I don't think the jacuzzi was ever used. It took forever for the thing to fill up with water. At least, I never used it as a jacuzzi, because whenever I took a bath, everyone else in the house seemed to bang on the door within 5 minutes of my getting in, yelling at me to get out.

My parents probably used it, after my brother and I had gone to bed. They may have filled it up with hot water, got in and relaxed, letting the trouble and trauma of raising two hellish boys melt away. I think that's what they did.

If anyone stayed with us, it was always a source of entertainment. My father would never tell them about the jacuzzi. They would go into the bathroom, disrobe and pull the curtain expecting a typical ivory bathtub and instead look down on the Grand Canyon of jacuzzis. Then they would enrobe, come out and ask, “How do you turn the shower on?” This made my father proud as he would show them grandly how the thing worked.

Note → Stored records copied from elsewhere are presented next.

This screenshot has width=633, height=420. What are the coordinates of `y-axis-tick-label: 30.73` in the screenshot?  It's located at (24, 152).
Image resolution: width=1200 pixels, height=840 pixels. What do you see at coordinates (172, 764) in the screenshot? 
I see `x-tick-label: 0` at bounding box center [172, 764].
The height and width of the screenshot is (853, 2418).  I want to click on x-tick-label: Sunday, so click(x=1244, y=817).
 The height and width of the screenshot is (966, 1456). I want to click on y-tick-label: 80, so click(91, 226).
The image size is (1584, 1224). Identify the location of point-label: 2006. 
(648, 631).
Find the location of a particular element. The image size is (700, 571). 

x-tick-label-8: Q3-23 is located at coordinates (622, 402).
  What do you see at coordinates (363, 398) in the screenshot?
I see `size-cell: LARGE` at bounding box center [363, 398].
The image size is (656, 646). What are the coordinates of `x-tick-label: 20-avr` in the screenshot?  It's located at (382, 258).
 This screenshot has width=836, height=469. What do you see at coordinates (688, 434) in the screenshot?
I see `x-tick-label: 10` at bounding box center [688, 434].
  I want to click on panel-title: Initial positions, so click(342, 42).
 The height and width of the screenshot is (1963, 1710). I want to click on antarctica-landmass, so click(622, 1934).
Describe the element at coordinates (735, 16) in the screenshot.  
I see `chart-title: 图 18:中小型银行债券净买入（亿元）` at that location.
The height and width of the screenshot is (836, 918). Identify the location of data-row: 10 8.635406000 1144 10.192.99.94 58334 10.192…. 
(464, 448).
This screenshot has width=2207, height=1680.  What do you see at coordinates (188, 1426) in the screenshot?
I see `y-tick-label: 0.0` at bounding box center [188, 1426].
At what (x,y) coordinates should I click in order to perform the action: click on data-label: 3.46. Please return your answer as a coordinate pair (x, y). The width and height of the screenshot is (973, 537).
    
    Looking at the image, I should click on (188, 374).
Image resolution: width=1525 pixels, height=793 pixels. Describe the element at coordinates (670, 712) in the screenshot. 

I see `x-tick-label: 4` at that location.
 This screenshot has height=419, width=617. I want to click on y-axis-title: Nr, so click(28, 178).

I eventually liked the jacuzzi, as the shower head was one of those pulsating ones, that you could remove. I had to stand on the seat to remove it, but it was alright.

When we moved away from the house, the tenants-to-be looked at the Grand Canyon and told my father they weren't interested in it. So he labored to put the bathroom as it were, with a typical ivory bathtub. The brown with flecks of gold tile was gone, the custom jacuzzi never to be seen or built again.

Thus began my father's work in tile and the end of this story.